La strategia dello spopolamento crea vuoti e insicurezza

Il “dibattito” sugli ultimi episodi di violenza nel centro dell’Aquila è deprimente. Un tema complesso, come le nuove conflittualità sociali dentro le città occidentali, non può essere affrontato in modo banale e retorico, ma attraverso processi lunghi e soluzioni appunto complesse.

Bisogna innanzitutto sgombrare il campo dalla propaganda: all’Aquila non esiste alcuna invasione, poiché vivono poche decine di minori stranieri non accompagnati, in media con il resto della provincia italiana. Il problema, semmai, è l’aumento della povertà generalizzata, frutto di quarant’anni di politiche che hanno lasciato in macerie i poveri, aumentando a dismisura le disuguaglianze, in Italia e nel mondo.

In centro storico questa dinamica è resa ancora più evidente dal processo di svuotamento di abitanti, così com’è lampante anche in altri centri di frazioni abbandonate della città o nei quartieri popolari, vissuti da cittadine e cittadini che escono dall’invisibilità solo quando si avvicinano le elezioni. Quando i luoghi vengono spopolati quei vuoti si riempiono spontaneamente (non solo di tavoli dei bar), soprattutto in assenza di politiche sociali efficaci. La stupida miopia sui falsi miti del turismo e del decoro fanno il resto.

Oggi il centro è il tragico risultato di tutto questo: un luogo di consumo, senza opportunità di aggregazione sociale, con le piazze blindate dalle telecamere e dalle tende per gli eventi. Ma soprattutto svuotato dei suoi abitanti, in spazi dove si insinua facilmente la violenza perché è il contesto stesso a generare disuguaglianze, alla radice di ogni prepotenza.

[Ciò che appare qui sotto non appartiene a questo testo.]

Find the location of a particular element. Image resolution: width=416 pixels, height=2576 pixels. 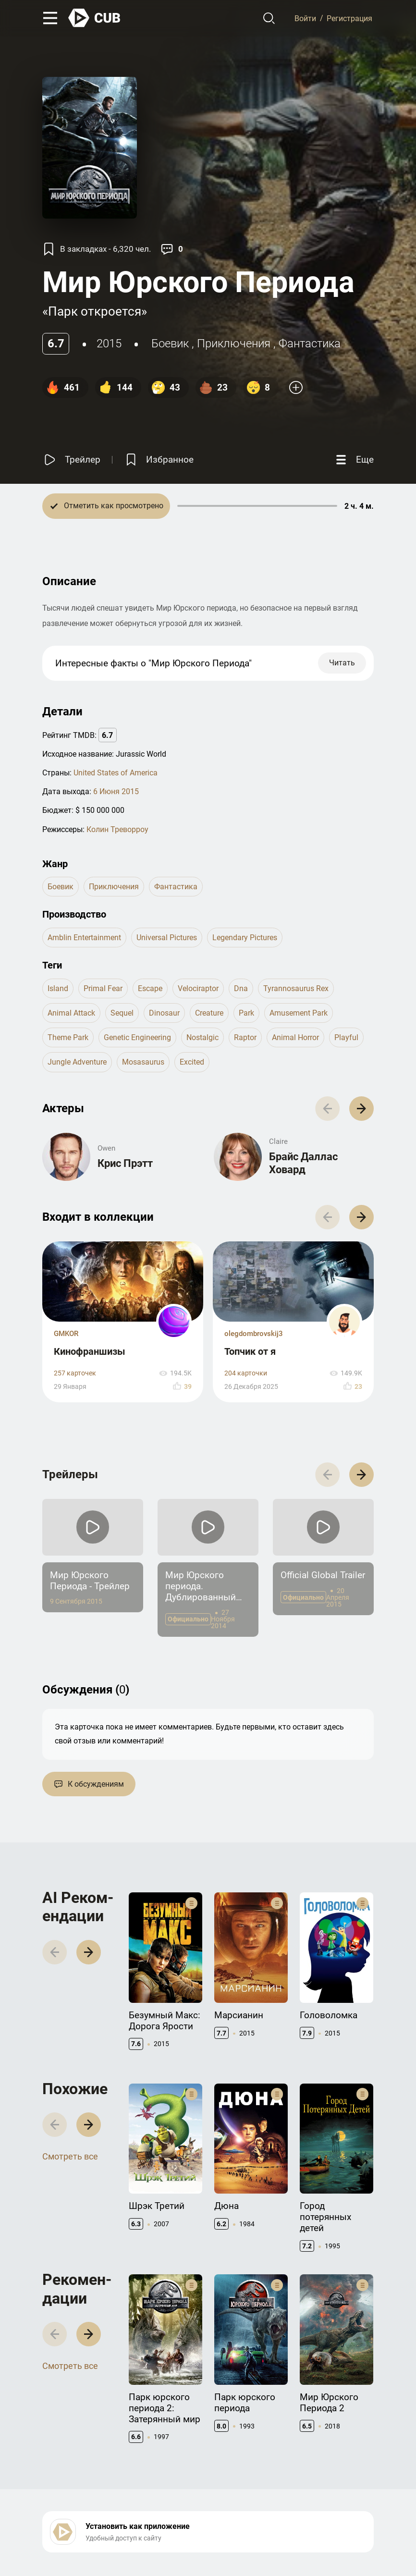

jungle adventure is located at coordinates (77, 1062).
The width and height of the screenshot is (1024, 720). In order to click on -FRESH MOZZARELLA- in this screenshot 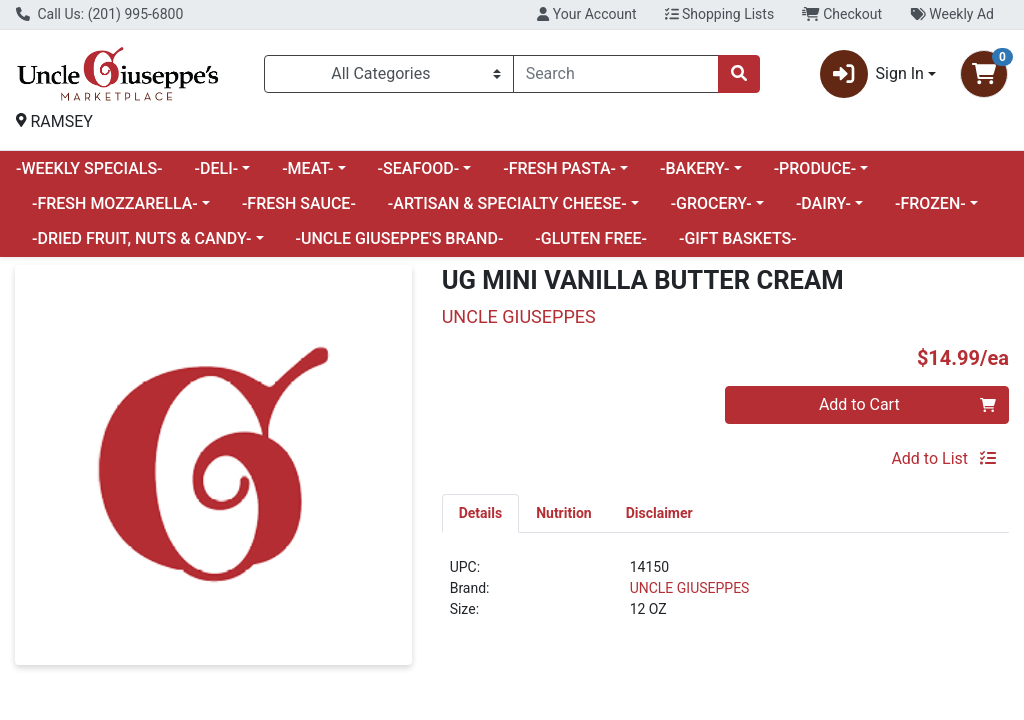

In un luogo dove non esistono spazi di confronto e partecipazione, il dibattito pubblico viene relegato al web perché non esiste lo spazio pubblico reale. Per questo la comunità è incapace di reinventarsi. In questo senso, consumo e microdelinquenza sono solo due facce della stessa medaglia.

Telecamere, daspo e repressione sono quindi parte del problema, non della soluzione. Anche perché se povertà e violenza vengono espulse dalle mura non cessano di esistere, anzi.

È una dinamica che conosciamo bene, perché gli stessi vuoti, abbandono e cecità istituzionale vengono sperimentati quotidianamente nel parco di Collemaggio. Ogni giorno, da 15 anni, apriamo CaseMatte lottando contro ogni tipo di sopraffazione e violenza, ma coscienti di stare dentro a queste contraddizioni.

È necessario sostenere le strutture che accolgono i minori, collaborando e incentivando quelle con le figure adatte a un lavoro delicato come questo, e marginalizzando quelle che pensano solo al solo profitto, sfruttando anche lavoratrici e lavoratori, oltre che fallendo nella loro funzione socio-educativa.

La nostra comunità ha bisogno di politiche sociali coraggiose che coinvolgano innanzitutto chi subisce il peso delle disuguaglianze e che generino alternative al consumo e alla logica della prepotenza. Non abbiamo bisogno di una “città rinata” ma di una comunità consapevole delle contraddizioni e delle complessità del nostro tempo. Di una città senza comunità non sappiamo che farcene.